N.H. Senate Passes Measure Offering 5% Weight Tolerance

This story appears in the April 21 print edition of Transport Topics. Click here to subscribe today.

The New Hampshire Senate passed a bill that would require law enforcement to provide a 5% overweight “tolerance” for most trucks on non-interstate roads.

State Sen. Robert Letourneau (R) said the intent of the bill is not to serve as a license for truck drivers to add extra weight to their loads purposely, but rather to shield them from penalty in situations where small weight additions are beyond their control.
He said anything from temperature changes to precipitation could cause a change to the weight of loads.

“If you have a load of logs, and you run into a snowstorm and pick up a lot of snow, you could easily be overweight. That’s what this bill is meant to do — give a tolerance,” Letourneau said.



Robert Sculley, head of the New Hampshire Motor Transport Association, said his group supports the legislation.
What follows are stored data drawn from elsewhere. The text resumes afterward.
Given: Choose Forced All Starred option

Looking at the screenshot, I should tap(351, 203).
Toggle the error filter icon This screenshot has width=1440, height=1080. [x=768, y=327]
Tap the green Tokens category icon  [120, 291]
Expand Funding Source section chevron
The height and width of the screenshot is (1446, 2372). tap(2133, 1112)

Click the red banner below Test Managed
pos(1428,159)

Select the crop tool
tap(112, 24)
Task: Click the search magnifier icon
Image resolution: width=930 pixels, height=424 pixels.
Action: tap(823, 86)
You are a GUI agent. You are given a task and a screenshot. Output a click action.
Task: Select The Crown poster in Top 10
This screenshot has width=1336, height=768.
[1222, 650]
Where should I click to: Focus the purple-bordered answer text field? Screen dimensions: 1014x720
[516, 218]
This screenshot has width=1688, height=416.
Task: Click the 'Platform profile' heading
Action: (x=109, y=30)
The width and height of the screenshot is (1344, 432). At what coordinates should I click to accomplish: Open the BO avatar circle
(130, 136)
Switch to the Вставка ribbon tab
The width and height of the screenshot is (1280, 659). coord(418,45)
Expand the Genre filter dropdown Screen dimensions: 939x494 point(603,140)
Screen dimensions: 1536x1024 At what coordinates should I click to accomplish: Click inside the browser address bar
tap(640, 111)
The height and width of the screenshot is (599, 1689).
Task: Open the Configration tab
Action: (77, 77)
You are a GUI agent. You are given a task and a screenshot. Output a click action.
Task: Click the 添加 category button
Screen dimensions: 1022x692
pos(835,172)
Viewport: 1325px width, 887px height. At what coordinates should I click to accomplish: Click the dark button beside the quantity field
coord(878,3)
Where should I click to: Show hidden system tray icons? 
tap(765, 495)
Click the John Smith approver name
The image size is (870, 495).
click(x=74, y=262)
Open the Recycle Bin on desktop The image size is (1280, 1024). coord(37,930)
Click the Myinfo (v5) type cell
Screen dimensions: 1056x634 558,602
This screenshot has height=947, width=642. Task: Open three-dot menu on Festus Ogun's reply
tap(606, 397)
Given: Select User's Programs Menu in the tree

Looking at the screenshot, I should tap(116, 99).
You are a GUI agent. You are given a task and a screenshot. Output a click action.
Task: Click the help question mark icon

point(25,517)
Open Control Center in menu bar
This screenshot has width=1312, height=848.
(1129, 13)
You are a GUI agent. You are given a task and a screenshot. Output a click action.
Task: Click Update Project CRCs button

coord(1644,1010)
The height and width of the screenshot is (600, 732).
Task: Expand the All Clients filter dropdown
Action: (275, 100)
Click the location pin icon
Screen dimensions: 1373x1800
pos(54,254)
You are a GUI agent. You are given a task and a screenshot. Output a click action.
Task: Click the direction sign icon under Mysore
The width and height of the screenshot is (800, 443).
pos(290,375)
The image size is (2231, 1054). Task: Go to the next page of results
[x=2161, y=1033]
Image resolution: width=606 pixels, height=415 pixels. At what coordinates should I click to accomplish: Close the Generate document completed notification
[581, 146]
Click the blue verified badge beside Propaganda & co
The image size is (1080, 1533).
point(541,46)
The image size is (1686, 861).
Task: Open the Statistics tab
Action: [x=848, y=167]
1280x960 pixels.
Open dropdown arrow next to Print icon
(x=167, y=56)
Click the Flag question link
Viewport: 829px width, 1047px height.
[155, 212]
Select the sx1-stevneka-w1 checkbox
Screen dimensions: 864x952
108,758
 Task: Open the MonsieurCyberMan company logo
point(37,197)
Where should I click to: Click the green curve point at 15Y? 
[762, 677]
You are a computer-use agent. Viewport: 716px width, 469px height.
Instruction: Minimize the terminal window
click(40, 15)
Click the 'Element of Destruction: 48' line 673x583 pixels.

“We needed this bill,” Sculley said, in part because the 5% tolerance will be helpful in offsetting scale differentials at weigh stations.

Letourneau said the bill had already passed out of the House Transportation Committee and was expected to be passed by the full House.

Also before the Legislature is a bill that seeks to remove the ability of the courts in New Hampshire to “mask” convictions incurred by holders of commercial driver licenses.

The House passed the proposal last month. It is currently before the Senate Transportation and Interstate Cooperation Committee.

“If someone, for example, has a [driving while intoxicated] charge and it is as filed as some other charge, that is called masking,” said Bill Boynton, spokesman for the New Hampshire Department of Transportation.

According to the text of the bill, if the measure does not pass, the Federal Motor Carrier Safety Administration will withhold funds every year until the provision is implemented.